Afrika, Ortadoğu ve Güney Asya, bu çevresel zorluklardan en fazla etkilenen bölgeler arasında yer alıyor ve bu bölgelerden gelen göçmenler, daha iyi yaşam koşulları aramak amacıyla yurtlarını terk ediyorlar. Özellikle Sahel ve diğer bazı Afrika bölgeleri, toprak ve su kaynaklarının tükenmesi nedeniyle milyonlarca insanı göçe zorlayan bölgeler olarak öne çıkıyor. 

GÖÇMENLER VE FAŞİSTLER

Kapitalizmin yapısal krizi ile iklim krizinden, gelişmiş ülkelerde aşırı tüketimden kaynaklanan su ve gıda krizleri kesişmeye başlayınca, son 20 yılda, çevresel felaketlerden kaçan mülteciler ve göçmenler için Avrupa önemli bir sığınak oldu. Bu durum, sermayeye ucuz içgücü sağlarken Avrupa Birliği üye ülkelerinin bütçeleri üzerinde ve vatandaşlarının günlük yaşamları üzerine yeni siyasi, kültürel baskılar getirdi. Göçmen karşıtı ırkçı faşist partiler Avrupa siyasetinde giderek güçlenmeye başladılar. Almanya’daki Alternatif für Deutschland (AfD) ve Avusturya’nın Özgürlük Partisi (FPÖ) gibi aşırı sağ partiler, göç korkularını siyasette başarıyla kullanarak önemli kazanımlar elde ederek Avrupa’nın siyasi dinamiklerini değiştirmeye başladılar (“Aşırı Sağın Seçim Kazanımları Avrupa’yı Nasıl Değiştiriyor?”, CFR, 15/10/ 2024) 

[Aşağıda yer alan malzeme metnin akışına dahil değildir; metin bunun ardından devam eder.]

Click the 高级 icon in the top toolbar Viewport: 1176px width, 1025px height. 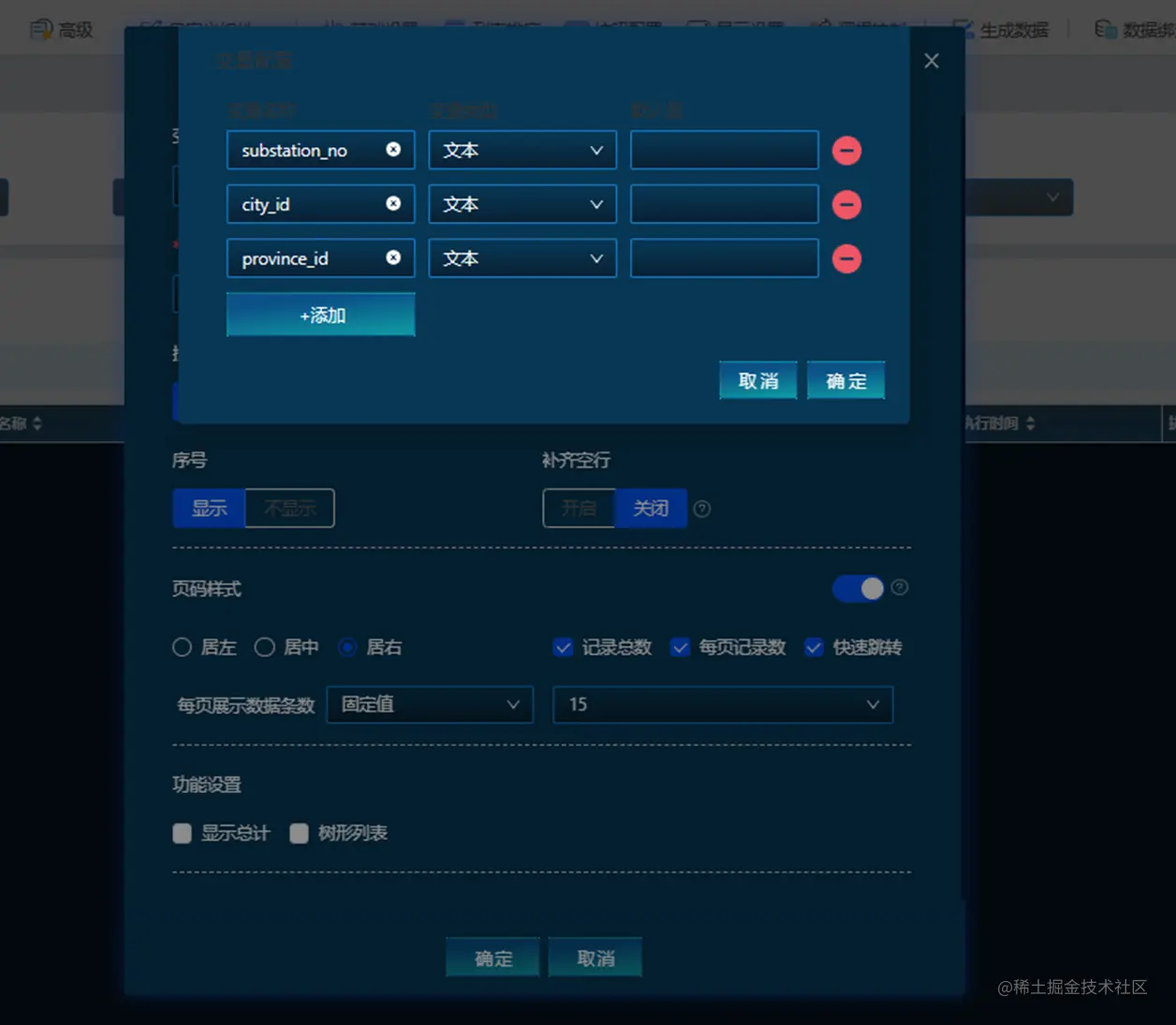pyautogui.click(x=62, y=29)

Su, gıda sıkıntısı çeken bölgelerden gelen göç hareketleri, Avrupa’da Avrupa Birliği karşıtlığı ve yabancı düşmanlığını körüklüyor. Aşırı sağ partiler, göçü ulusal egemenlik için bir tehdit olarak göstererek sınırların kapatılmasını ve daha sert sınır dışı politikalarının uygulanmasını savunuyorlar. Avusturya ve Almanya’da son seçimlerde kazanılan başarıların, Polonya Başbakanı Tusk’ın, “Atık göçmen almayacağız” açıklamasının gösterdiği gibi göç karşıtı platformlar, merkez partiler arasında bile yaygınlaşıyor (“Göçmen karşıtlığı ana akıma olmaya başladı”, Wall Street Journal, 14/10/24). 

QUO VADİS AB?

Irkçı faşist partilerin AB siyaseti içinde artan etkisi, Avrupa Birliği’nin geleceğini tehdit ediyor. Göçmenlere yönelik insani yardım ve göç politikaları konusunda geleneksel AB duruşunu sarsmaya çalışan bu partiler, AB karşıtı bir duruş sergileyerek birliğin işleyişine zarar verebilecek adımlar atıyorlar. 

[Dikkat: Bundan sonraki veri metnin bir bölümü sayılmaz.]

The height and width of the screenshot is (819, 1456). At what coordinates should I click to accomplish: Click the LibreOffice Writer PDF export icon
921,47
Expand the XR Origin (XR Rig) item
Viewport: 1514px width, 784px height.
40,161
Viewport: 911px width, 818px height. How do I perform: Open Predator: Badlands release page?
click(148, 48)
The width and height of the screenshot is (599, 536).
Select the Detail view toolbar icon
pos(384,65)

Göç krizi devam ederken kuzeydeki zengin ülkeler, örneğin Almanya ve Fransa, daha fazla mülteci alımına karşı çıkarken İtalya ve Polonya gibi Güney ve Doğu Avrupa ülkeleri ise sert sınır kontrolleri uyguluyorlar. Bu durum, AB içinde derin bölünmelere neden oluyor ve ortak bir göç politikası geliştirilmesini zorlaştırıyor. 

Özetle, küresel su krizi ve göç dalgası, Avrupa’daki siyasi manzarayı önemli ölçüde etkiliyor. İklim değişikliği devam ettikçe bu göç hareketlerinin artması bekleniyor. Bu sırada kapitalizm, göçün temel nedenlerini -örneğin çevresel bozulma ve su kıtlığı- ortadan kaldırmak için gereken kaynakları ayırmaya niyetli görünmüyor. Kapitalizm bu tutumunu koruyabilmek için faşist partilerin siyasi desteğine giderek daha fazla gereksinim duyuyor. 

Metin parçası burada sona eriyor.